**INSTRUCTIONS FOR THE TASK:** Return every line of the listing below word for word, with nothing changed or left out.

## start GIVEN ENTRIES

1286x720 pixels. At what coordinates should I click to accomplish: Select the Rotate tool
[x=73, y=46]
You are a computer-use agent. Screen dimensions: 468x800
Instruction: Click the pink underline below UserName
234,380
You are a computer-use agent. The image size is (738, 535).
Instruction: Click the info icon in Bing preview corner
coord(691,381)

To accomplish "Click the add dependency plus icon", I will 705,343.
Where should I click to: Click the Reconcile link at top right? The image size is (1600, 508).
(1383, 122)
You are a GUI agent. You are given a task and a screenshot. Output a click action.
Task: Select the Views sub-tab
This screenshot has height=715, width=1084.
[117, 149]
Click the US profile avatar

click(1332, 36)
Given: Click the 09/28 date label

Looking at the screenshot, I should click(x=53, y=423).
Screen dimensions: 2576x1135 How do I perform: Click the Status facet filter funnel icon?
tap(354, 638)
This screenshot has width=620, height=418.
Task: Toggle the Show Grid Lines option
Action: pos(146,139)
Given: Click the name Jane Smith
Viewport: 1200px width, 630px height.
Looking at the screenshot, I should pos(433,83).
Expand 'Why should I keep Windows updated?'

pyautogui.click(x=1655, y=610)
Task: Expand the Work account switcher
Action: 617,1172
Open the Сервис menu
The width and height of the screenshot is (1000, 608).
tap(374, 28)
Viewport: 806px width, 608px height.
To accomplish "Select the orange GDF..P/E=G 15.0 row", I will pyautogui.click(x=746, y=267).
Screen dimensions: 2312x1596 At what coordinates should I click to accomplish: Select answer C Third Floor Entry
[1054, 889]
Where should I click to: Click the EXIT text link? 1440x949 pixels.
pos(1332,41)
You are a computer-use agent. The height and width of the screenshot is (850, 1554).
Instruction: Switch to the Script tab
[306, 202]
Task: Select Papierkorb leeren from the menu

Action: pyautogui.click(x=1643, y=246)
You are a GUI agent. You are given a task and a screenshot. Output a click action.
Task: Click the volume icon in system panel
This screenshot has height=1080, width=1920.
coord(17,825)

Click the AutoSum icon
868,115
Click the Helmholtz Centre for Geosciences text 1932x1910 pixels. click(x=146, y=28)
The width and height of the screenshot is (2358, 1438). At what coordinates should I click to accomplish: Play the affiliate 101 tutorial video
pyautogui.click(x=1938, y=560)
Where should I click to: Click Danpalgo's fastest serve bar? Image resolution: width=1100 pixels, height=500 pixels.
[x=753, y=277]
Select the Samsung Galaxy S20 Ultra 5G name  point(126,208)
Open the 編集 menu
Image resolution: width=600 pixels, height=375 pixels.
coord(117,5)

## end GIVEN ENTRIES

**ANSWER TO THE PROBLEM:**
1286x720 pixels. At what coordinates should I click to accomplish: Select the Rotate tool
[x=73, y=46]
You are a computer-use agent. Screen dimensions: 468x800
Instruction: Click the pink underline below UserName
234,380
You are a computer-use agent. The image size is (738, 535).
Instruction: Click the info icon in Bing preview corner
coord(691,381)

To accomplish "Click the add dependency plus icon", I will 705,343.
Where should I click to: Click the Reconcile link at top right? The image size is (1600, 508).
(1383, 122)
You are a GUI agent. You are given a task and a screenshot. Output a click action.
Task: Select the Views sub-tab
This screenshot has height=715, width=1084.
[117, 149]
Click the US profile avatar

click(1332, 36)
Given: Click the 09/28 date label

Looking at the screenshot, I should click(x=53, y=423).
Screen dimensions: 2576x1135 How do I perform: Click the Status facet filter funnel icon?
tap(354, 638)
This screenshot has width=620, height=418.
Task: Toggle the Show Grid Lines option
Action: pos(146,139)
Given: Click the name Jane Smith
Viewport: 1200px width, 630px height.
Looking at the screenshot, I should pos(433,83).
Expand 'Why should I keep Windows updated?'

pyautogui.click(x=1655, y=610)
Task: Expand the Work account switcher
Action: 617,1172
Open the Сервис menu
The width and height of the screenshot is (1000, 608).
tap(374, 28)
Viewport: 806px width, 608px height.
To accomplish "Select the orange GDF..P/E=G 15.0 row", I will pyautogui.click(x=746, y=267).
Screen dimensions: 2312x1596 At what coordinates should I click to accomplish: Select answer C Third Floor Entry
[1054, 889]
Where should I click to: Click the EXIT text link? 1440x949 pixels.
pos(1332,41)
You are a computer-use agent. The height and width of the screenshot is (850, 1554).
Instruction: Switch to the Script tab
[306, 202]
Task: Select Papierkorb leeren from the menu

Action: pyautogui.click(x=1643, y=246)
You are a GUI agent. You are given a task and a screenshot. Output a click action.
Task: Click the volume icon in system panel
This screenshot has height=1080, width=1920.
coord(17,825)

Click the AutoSum icon
868,115
Click the Helmholtz Centre for Geosciences text 1932x1910 pixels. click(x=146, y=28)
The width and height of the screenshot is (2358, 1438). At what coordinates should I click to accomplish: Play the affiliate 101 tutorial video
pyautogui.click(x=1938, y=560)
Where should I click to: Click Danpalgo's fastest serve bar? Image resolution: width=1100 pixels, height=500 pixels.
[x=753, y=277]
Select the Samsung Galaxy S20 Ultra 5G name  point(126,208)
Open the 編集 menu
Image resolution: width=600 pixels, height=375 pixels.
coord(117,5)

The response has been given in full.